The crisis intervention
Crisis intervention interviews are another type of ‘first interviews’. These interviews happen during a crisis, in which the person is often suffering from severe psychopathology (psychosis, addiction or severe depression). The main goal of it is to make sure that the crisis is diminished or overcome. After this, a decision can be made with regards to whether the client is still able to take part in the more common intake procedure.
The consultation
The consultation is the end of the intake phase. In a consultation, the interviewer gives his own perspective on the problems and the client’s request for help. The interviewer makes a recommendation about the future (treatment). In a consultation, the interviewer mainly talks and the client listens.
The bad news interview
Sometimes, a consultation feels like a bad news interview. In this type of interview, the interviewer discloses information that the client would preferably not hear.
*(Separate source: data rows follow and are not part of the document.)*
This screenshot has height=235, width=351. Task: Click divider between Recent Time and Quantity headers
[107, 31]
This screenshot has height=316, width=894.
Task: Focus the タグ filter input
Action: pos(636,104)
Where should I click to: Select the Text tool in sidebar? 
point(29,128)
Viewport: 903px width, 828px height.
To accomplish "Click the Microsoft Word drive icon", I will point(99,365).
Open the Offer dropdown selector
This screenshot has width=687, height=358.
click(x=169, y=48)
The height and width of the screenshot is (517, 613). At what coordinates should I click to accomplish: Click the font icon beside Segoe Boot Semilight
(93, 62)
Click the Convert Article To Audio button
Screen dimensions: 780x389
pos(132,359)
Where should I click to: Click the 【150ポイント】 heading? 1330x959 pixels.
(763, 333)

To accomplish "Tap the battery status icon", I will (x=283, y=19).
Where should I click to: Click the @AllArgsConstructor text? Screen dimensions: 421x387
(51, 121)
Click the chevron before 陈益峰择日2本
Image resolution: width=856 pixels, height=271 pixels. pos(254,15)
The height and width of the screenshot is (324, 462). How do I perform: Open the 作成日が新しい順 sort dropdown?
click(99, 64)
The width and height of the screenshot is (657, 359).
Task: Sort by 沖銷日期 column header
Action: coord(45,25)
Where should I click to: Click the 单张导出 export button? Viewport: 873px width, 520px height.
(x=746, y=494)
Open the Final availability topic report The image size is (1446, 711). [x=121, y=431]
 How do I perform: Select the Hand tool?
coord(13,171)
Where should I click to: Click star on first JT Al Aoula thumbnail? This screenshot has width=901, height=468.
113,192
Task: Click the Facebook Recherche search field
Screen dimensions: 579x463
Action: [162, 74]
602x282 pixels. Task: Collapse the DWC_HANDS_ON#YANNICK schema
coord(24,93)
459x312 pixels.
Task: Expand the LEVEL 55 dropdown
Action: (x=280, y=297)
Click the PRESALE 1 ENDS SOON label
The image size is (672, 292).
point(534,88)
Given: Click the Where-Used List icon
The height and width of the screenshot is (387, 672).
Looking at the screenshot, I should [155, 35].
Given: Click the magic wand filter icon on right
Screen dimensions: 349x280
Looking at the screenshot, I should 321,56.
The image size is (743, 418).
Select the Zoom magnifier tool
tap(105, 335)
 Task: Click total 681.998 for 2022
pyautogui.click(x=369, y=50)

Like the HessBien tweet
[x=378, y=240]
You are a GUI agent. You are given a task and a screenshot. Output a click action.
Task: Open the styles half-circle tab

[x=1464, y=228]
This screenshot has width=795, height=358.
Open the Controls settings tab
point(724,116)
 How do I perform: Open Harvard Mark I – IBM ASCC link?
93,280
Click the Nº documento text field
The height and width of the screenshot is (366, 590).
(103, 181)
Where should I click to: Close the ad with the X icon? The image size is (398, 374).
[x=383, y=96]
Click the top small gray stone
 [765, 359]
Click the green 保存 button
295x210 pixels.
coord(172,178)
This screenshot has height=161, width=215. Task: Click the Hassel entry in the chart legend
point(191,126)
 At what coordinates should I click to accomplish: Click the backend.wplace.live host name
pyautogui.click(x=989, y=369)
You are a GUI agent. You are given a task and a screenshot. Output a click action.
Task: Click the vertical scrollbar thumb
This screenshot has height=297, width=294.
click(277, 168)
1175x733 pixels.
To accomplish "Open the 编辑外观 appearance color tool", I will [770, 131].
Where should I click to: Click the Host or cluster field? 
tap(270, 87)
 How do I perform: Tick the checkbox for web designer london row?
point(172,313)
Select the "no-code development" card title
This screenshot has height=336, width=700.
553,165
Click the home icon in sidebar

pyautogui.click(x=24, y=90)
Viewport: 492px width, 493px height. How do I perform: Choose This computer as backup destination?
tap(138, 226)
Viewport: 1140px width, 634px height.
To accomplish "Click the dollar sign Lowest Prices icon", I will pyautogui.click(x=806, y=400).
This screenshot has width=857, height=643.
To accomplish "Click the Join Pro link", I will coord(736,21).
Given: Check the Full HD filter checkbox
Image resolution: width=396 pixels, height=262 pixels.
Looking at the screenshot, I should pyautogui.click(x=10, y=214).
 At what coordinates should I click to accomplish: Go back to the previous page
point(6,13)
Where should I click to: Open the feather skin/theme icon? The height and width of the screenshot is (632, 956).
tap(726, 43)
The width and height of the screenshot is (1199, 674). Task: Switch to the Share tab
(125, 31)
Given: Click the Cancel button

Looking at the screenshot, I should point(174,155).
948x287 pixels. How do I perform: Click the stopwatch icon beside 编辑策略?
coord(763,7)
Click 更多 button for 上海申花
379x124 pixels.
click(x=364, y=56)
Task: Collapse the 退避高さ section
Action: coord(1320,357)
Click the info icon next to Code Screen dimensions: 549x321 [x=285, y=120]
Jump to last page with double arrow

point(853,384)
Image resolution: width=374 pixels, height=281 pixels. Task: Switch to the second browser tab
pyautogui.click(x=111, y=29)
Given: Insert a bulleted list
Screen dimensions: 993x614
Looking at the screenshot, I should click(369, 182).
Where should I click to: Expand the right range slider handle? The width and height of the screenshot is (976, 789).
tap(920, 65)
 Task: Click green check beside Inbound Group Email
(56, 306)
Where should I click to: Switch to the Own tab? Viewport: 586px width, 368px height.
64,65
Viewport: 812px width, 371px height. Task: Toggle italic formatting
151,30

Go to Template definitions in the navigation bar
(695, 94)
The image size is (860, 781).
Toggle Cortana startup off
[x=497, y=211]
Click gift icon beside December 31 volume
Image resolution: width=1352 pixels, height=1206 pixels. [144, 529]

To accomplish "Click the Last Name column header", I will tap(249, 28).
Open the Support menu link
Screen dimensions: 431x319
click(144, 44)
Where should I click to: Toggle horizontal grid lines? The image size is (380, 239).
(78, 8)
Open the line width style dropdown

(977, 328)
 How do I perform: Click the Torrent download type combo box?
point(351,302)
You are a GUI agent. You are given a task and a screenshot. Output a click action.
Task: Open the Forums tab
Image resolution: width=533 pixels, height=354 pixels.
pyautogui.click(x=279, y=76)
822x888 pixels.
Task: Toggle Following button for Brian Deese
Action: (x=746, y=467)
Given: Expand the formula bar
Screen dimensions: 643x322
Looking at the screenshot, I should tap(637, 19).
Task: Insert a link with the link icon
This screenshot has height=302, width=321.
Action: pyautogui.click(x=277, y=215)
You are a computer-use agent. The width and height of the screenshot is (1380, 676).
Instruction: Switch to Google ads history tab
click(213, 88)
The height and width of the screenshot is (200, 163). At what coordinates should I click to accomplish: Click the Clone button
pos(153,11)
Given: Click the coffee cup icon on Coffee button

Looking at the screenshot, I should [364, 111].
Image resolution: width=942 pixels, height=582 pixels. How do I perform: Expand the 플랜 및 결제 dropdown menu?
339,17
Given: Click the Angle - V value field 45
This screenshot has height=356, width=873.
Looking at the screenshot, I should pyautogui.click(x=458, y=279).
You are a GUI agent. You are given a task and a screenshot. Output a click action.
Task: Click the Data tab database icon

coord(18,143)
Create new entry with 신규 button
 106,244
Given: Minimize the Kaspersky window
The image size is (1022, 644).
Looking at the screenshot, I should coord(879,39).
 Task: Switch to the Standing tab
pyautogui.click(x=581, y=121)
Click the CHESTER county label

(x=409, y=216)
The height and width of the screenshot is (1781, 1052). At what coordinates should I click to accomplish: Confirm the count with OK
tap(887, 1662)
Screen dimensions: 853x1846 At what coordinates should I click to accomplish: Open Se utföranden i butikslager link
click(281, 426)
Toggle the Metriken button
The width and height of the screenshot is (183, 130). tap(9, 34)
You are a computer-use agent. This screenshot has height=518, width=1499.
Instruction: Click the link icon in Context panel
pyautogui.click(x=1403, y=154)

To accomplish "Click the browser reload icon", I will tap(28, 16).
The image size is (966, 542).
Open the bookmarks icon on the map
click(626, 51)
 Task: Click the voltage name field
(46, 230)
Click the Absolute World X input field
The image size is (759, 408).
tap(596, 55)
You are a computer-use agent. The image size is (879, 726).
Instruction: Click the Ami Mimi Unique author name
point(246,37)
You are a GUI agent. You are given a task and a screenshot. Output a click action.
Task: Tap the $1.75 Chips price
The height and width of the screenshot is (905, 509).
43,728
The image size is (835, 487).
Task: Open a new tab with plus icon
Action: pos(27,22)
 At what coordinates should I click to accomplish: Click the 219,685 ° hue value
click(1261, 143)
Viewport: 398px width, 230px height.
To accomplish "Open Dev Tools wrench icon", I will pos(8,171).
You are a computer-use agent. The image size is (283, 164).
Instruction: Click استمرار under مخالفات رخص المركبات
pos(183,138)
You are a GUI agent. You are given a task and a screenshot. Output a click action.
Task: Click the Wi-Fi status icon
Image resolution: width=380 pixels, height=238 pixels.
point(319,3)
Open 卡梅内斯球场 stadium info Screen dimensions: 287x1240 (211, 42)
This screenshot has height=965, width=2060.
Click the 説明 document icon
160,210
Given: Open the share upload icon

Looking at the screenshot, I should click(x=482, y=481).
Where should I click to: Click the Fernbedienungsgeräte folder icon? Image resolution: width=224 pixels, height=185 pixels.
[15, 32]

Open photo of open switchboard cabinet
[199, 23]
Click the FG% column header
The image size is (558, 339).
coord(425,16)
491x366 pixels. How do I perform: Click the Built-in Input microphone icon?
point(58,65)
Interviewers often dread these types of interview, because of four reasons
- Delivering bad news elicits strong emotions in the client, in which the interviewer is confronted with his powerlessness
- It is often emphasized in the medical sector that the well-being of seriously ill clients is dependent on the manner in which bad news is delivered to them
- The messengers of bad news sometimes have to deliver a message with which they do not agree
- The interviewer may be confronted with complaints from clients who are unhappy about the way in which they were treated during the bad news interview
Voorendonck suggested to follow five steps with regard to bad news interviews:
- Preparation: The interviewer needs to make sure that he has all of the information that is relevant to the interview and that the interview can be held at a suitable time and with the appropriate people.
- Conveying the bad news: It should be checked what the client already knows and then, gradually, bad news should be conveyed in very clear terms.
- Blowing off steam and allowing space for emotions: It is important that the interviewer’s words and attitude convey to the client that his emotions are acknowledged and that there is time for the necessary discussion.
- Impact of the message and explanation: Only when the client has processed the shock of the news, he or she can be given more information about the background of the distressing message.
- View of the future and the search for solutions: The content of this step depends on the nature of the news.
How does reporting take place during an interview?
After every interview, a report of the proceedings must be available in the dossier as soon as possible. This is important for the psychologist himself, but also for the colleagues. In the report, it should be clear what are objective facts and what information was given by the patient. The report that is written during the intake phase is more extensive than the report that is written during discussions about the treatment plan.